Czech National Recovery Plan ApprovedReading Time: < 1 minute
The National Recovery Plan of the Czech Republic has been approved this week by EU finance ministers on one condition: that the country address conflict of interest issues involving some high-ranking politicians, in reference to Czech prime minister’s business empire. That means Czechia is set to receive over EUR 7 billion in funding from the EU’s Resilience and Recovery Fund.
According to the Czech Republic’s finance minister, Alena Schillerová, the funds will be used to further the country’s economic growth. The money will be spent on in six areas: infrastructure and green transition, digitization, education and the labor market, post-Covid regulatory and business support, research and innovation and health and resilience, with significant percentages going toward climate protection and economic digitization.

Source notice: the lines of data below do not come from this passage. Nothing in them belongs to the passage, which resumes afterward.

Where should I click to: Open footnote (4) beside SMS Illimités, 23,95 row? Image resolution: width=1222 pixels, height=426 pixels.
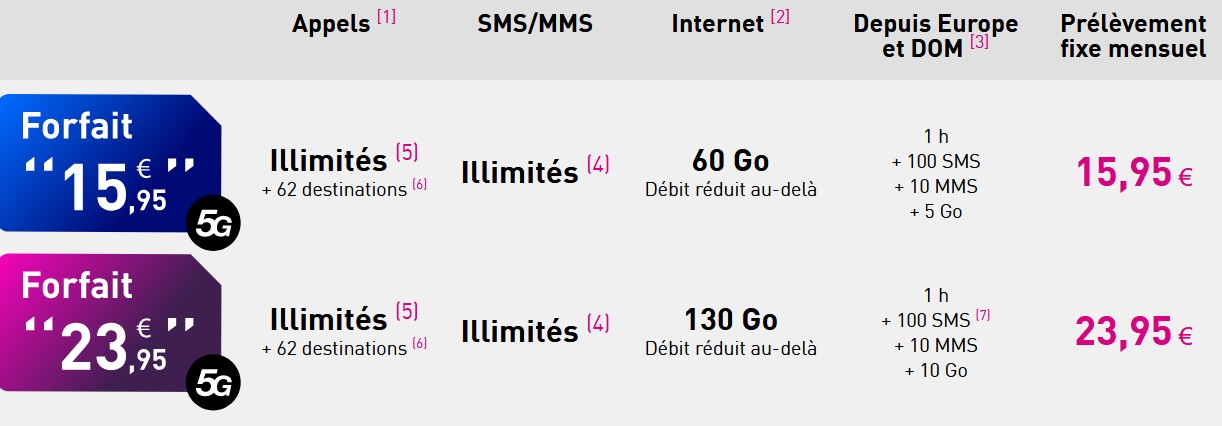coord(598,323)
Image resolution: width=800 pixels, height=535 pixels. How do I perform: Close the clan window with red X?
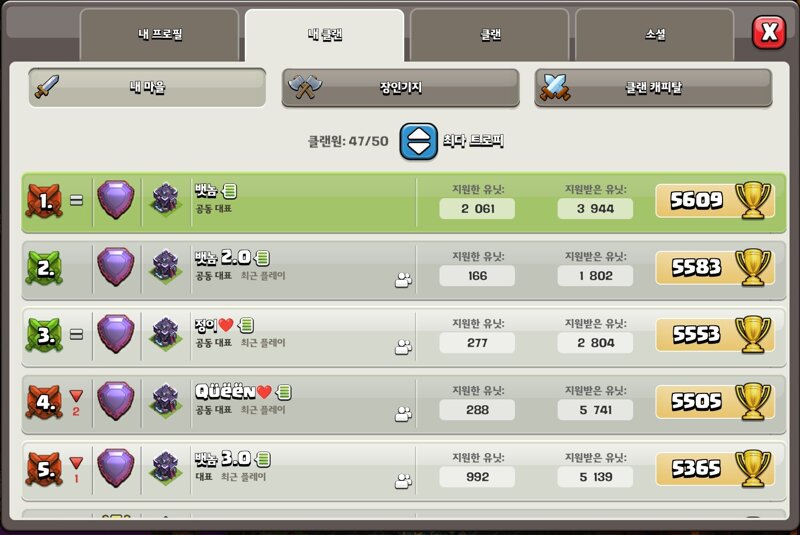769,32
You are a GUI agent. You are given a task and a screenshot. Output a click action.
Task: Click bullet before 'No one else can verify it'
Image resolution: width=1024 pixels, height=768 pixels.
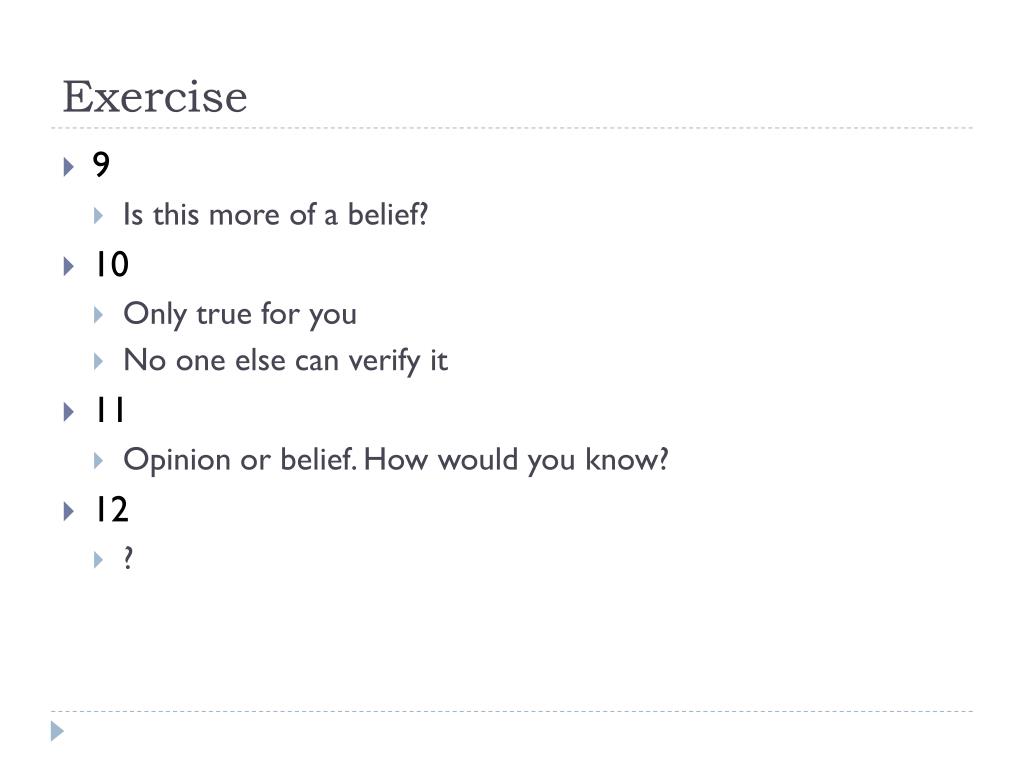[x=99, y=361]
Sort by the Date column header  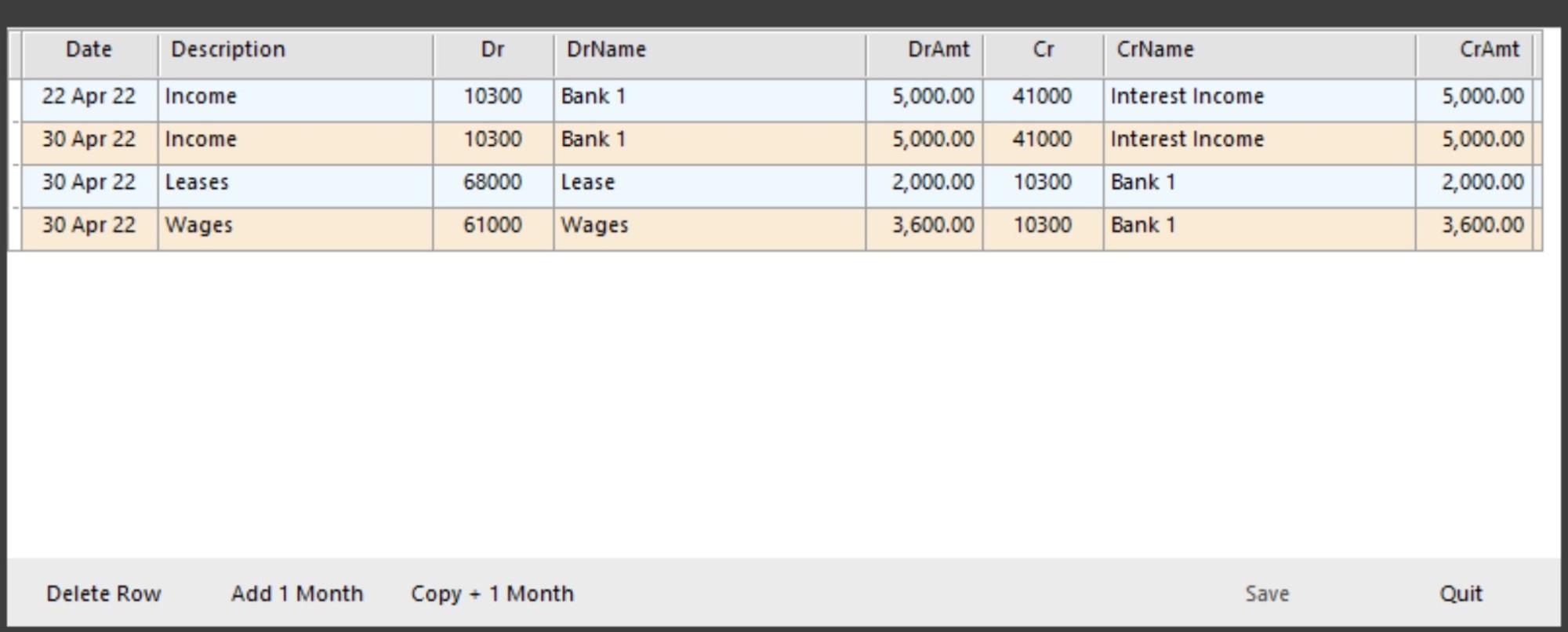pyautogui.click(x=89, y=50)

The conflict of interest involves Czech prime minister Andrej Babiš’s company, Agrofert, which earlier this year was subject to an audit by the EU and will not be allowed to access EU structural funds. Meanwhile, his country must submit a list of Czech politicians with business interests and come up with measures against conflicts of interest.
Meanwhile, recovery funding has been blocked for Poland and Hungary, to curb what Brussels see as their drift into authoritarian rule, although the European Commission says that the evaluation of those countries’ plans is still in progress.